Bub fast zu Tode geschüttelt: Vater schweigt

Nürnberg - Der Bub konnte von den Ärzten nur mit einer Notoperation gerettet werden. Er wird vermutlich sein Leben lang unter den Folgen der Tat leiden. Sein eigener Vater steht unter Tatverdacht - aber er schweigt.

Ein wegen schwerer Misshandlung seines sieben Tage alten Sohns angeklagter Nürnberger hat sich zum Prozessauftakt in Schweigen gehüllt. Die Staatsanwaltschaft wirft dem Lagerarbeiter vor, den Säugling aus Wut über dessen nächtliches Schreien heftig geschüttelt und damit lebensgefährlich verletzt zu haben. Er lehne jede Aussage zu den Vorwürfen ab, erklärte der 23 Jahre alte Vater am Donnerstag vor dem Landgericht Nürnberg-Fürth. Die Staatsanwaltschaft hat unterdessen die Anklage erweitert und wertet die Tat vom Oktober vergangenen Jahres als versuchten Totschlag. Das Gericht hat für den Prozess drei Verhandlungstage angesetzt.
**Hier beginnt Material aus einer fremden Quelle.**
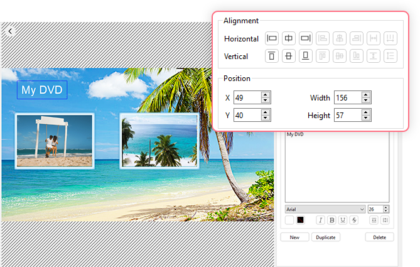Align object to bottom vertically
Image resolution: width=420 pixels, height=267 pixels.
pos(306,56)
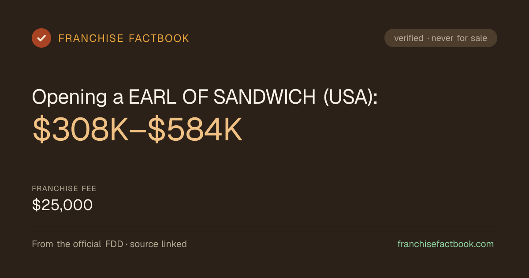Select the word FACTBOOK in brand title
Viewport: 529px width, 278px height.
click(159, 38)
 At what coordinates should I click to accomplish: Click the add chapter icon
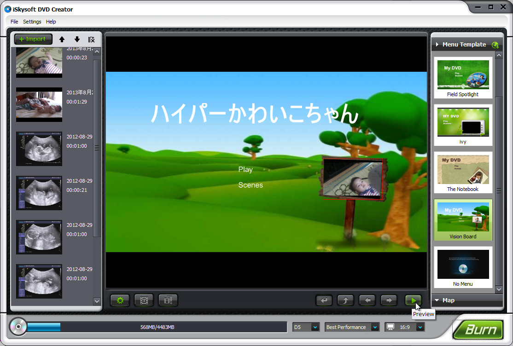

Nur mit einer Notoperation habe das Baby gerettet werden können, berichtete die Anklagevertretung. Dennoch werde das Kind wegen der Misshandlungen wahrscheinlich ein Leben lang unter epileptischen Anfällen und Bewegungsstörungen leiden.

Die als Zeugin vernommene 22 Jahre alte Mutter erklärte, sie könne sich nicht vorstellen, dass ihr Mann mit dem Neugeborenen so grob umgegangen sei. Ihr Mann sei immer lieb mit dem Säugling und dessen zehn Monate älteren Bruder umgegangen. “Wenn er mal aufgebraust ist, dann mir gegenüber, aber nicht gegenüber den Kindern“ sagte sie. Ihr ebenfalls als Zeuge geladener Vater machte von seinem Recht auf Aussageverweigerung Gebrauch.

Die Staatsanwaltschaft sieht den Vater des misshandelten Babys durch dessen eigene Aussage bei einem Krankenhaus-Arzt belastet. Dem Mediziner habe er berichtet, dass die Verletzungen des Kindes möglicherweise auf seine etwas grobe Behandlung des Kleinkindes zurückzuführen seien. Auch in seiner Aussage vor dem Ermittlungsrichter hat der 23-Jährige nach Angaben der Ermittler eingeräumt, das Kind wegen nächtlichen Schreiens unter den Armen gepackt und dreimal heftig geschüttelt zu haben.